We think that this kind of decision is both desirable and necessary for the Convention. Unfortunately there is no simple way to fill the silence of the Convention on this issue. Where the Article 5 deadline has expired for a State Party, that State Party cannot recommence it by simply submitting a request for an extension under Article 5(3), especially if the request for an extension comes years after the deadline expired.
Overall, we need to recognize the humanitarian objectives encapsulated in Article 5 and the deadline system for clearance. We consider that a procedure should be put in place that facilitates and encourages States Parties, which identify previously unknown mined areas, to survey and clear those areas as soon as possible.
The absence of a decision by the MSP on this point leaves an undesirable gap in the framework and the tools available to the Convention’s community to monitor and consider progress by a State Party. Plus we want to ensure, as far as possible, that clearance of mined areas remains primarily a concern of implementation under the Convention, rather than a matter of compliance.
We very much support the elements of transparency in the Co-Chairs’ paper, including in paragraphs 1 and 6 of the draft decisions.
While Australia is open to a range of means of dealing with this gap in the Convention, we want to ensure that the policy objectives are met – and one of those goals is to ensure that the risks posed to civilians by emplaced anti-personnel mines are mitigated as soon as feasible.

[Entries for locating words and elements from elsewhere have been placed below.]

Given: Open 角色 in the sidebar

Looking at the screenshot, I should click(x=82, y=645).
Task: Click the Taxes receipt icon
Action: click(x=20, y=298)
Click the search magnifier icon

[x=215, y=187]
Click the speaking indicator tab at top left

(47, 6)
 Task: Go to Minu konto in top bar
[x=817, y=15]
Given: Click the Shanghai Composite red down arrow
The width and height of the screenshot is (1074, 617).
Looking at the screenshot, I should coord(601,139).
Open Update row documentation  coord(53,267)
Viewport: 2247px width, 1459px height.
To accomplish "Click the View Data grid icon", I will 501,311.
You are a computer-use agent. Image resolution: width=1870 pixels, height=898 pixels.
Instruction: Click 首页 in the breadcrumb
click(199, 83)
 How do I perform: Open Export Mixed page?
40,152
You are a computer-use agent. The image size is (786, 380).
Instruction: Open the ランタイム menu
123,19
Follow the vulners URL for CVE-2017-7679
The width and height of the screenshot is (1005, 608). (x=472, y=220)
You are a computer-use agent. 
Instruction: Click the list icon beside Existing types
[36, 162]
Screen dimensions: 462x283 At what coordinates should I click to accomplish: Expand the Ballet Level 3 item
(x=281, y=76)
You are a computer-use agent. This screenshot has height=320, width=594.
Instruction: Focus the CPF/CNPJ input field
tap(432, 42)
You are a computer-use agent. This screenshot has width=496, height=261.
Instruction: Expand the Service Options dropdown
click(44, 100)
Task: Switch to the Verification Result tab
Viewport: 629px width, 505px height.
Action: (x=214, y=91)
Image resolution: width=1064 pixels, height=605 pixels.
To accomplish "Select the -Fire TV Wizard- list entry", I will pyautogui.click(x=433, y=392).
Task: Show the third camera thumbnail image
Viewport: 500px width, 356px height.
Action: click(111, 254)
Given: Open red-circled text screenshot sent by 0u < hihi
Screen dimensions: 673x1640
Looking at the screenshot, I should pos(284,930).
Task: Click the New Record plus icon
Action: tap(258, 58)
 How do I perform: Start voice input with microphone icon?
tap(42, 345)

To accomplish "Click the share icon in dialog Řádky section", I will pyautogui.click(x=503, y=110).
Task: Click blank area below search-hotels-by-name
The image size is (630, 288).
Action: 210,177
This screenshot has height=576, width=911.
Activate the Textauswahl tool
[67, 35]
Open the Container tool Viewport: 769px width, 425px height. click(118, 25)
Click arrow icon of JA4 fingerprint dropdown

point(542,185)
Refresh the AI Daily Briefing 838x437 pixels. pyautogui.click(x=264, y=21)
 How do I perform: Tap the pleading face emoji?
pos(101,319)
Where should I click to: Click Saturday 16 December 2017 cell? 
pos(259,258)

If the MSP were simply to state that Article 5 applied in these circumstances, mutatis mutandis, there is a risk that the deadline built into Article 5 would lose its teeth. In this circumstance, a failure to locate mines in the first ten years would not be of great concern because a State Party could simply seek another ten years (or possibly longer) at some undefined point in the future.
Newly discovered mined areas after the expiry of a States clearance deadline should be seen as exceptional. Exceptional in the sense that the discovery would come after a decade or more of rigorous survey and clearance of known and suspected mined areas. We presume that any discovery of mined areas after expiry of the clearance deadline would not be large – but rather, for example, be a discovery of mines in remote areas, on borders or emplaced as nuisance mines. The discovery should be able to be dealt with quickly.
In our view, the MSP should therefore establish a separate process to that under Article 5 in recognition of the different parameters and context of the discovery, and in order to ensure that the legal obligations in Article 5 are not undermined.